Message par : Kyara Blanchet, Dim 2 Avr - 22:38


Les sorcières se lancèrent ensemble dans une sorte de chant, ou prières, difficile à savoir quand on voyait la scène de l'extérieur. En tout cas, elles enchaînèrent les contre sortilèges. Marquant une pause, elles reprirent leur souffle et Alhena commença à montrer son agacement. Compréhensible, mais ça n'était pas avec la colère qu'elles allaient réussir à faire tomber la limite. Maudissant le sorcier l'ayant mise en place et espérant qu'il allait mourir dans d'atroces souffrances, la professeure de Soins Aux Créatures Magiques souffla sur une mèche folle barrant son front.

Elle avait toujours mal d'ailleurs, il faudrait qu'elle se soigne d'ici la fin de la journée si elle ne voulait pas finir défigurer pour le restant de ses jours. Elle exagérait un peu, mais bon. Il ne fallait pas négliger les vieilles blessures, celle qu'elle avait eu dans le passé à la cheville ne cessait de lui rappeler à chaque fois qu'il pleuvait.

- On devrait essayer de se coordonner un peu mieux. Tentons de viser le même endroit, au même moment avec le même sortilège. Puis on recommence avec un autre sort. Cela donnera plus de puissance aux sortilèges et à l'impact, on créera une brèche peut-être. On avancera certainement plus vite après. Là, le temps presse, nous ne pouvons pas nous permettre de rester ici des heures.

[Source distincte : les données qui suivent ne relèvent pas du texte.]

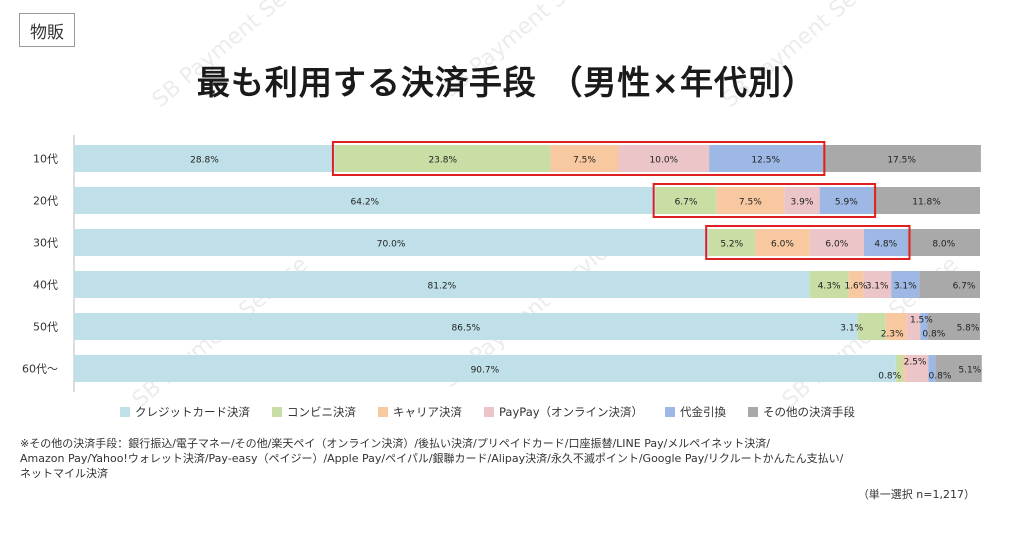  Describe the element at coordinates (916, 494) in the screenshot. I see `sample-size-note: （単一選択 n=1,217）` at that location.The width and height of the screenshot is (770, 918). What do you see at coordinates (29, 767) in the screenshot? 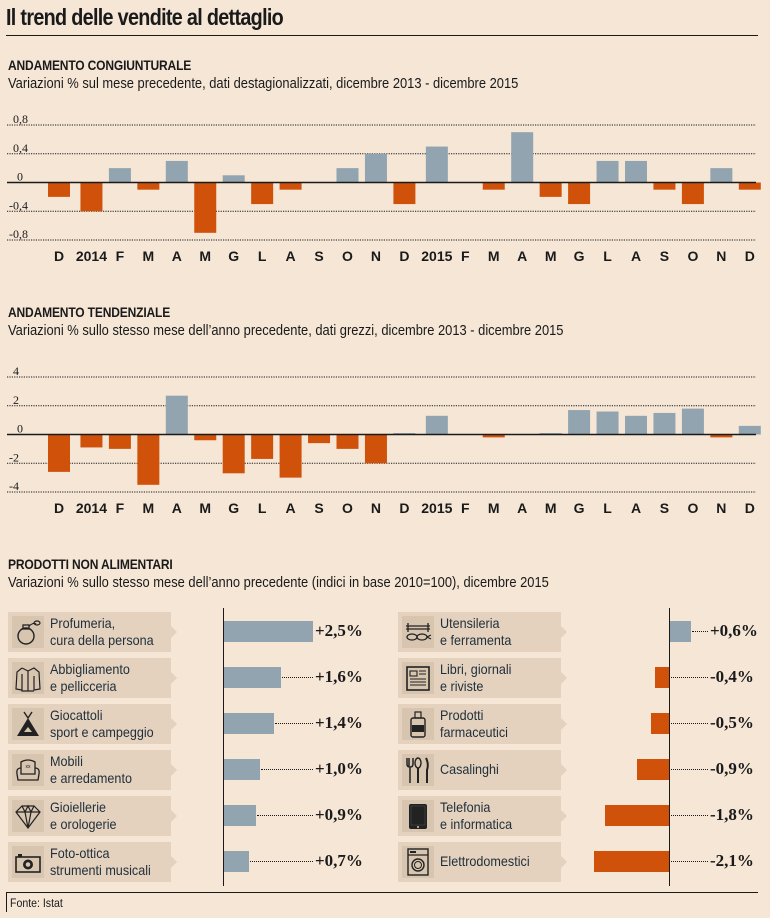
I see `svg-text: xx` at bounding box center [29, 767].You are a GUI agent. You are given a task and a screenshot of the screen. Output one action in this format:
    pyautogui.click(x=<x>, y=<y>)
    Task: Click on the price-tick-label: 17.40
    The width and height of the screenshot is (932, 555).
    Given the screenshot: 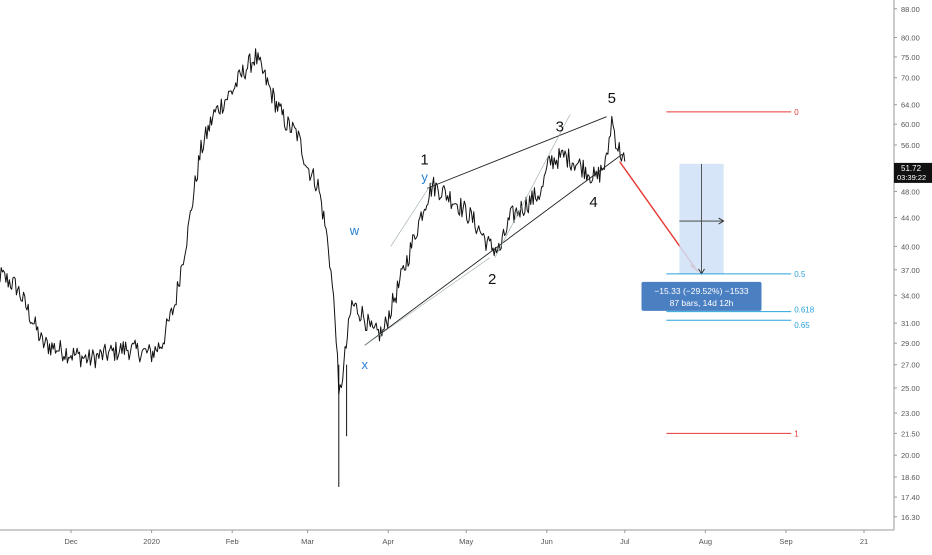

Bon plan. Elles se mirent alors ensemble au travail et cela sembla marcher, elles continuèrent sur cette lancée, quelques minutes plus tard, le mur céda. Arrêtant les formules, Kyara essuya la sueur qui perlait légèrement avant de s'approcher lentement en tendant la main. Ses doigts ne rencontrèrent rien d'autre que du vide. Un grand sourire sur les lèvres, elle se tourna vers Alhena avant que son regard ne se pose plus loin. Non loin d'un mur se trouvait ce qui semblait être une élève au sol.

Fronçant les soucils, la Fourchelang la pointa alors du doigts à l'intention de sa collègue avant de prendre la parole.

- Je vais continuer, je te laisse te charger d'elle ! On a fait du bon travail !

Adressant un dernier sourire à la sorcière, Kyara pivota pour continuer sa route, déterminée, prête à en découdre ou se reprendre un mur en pleine tronche. Au choix.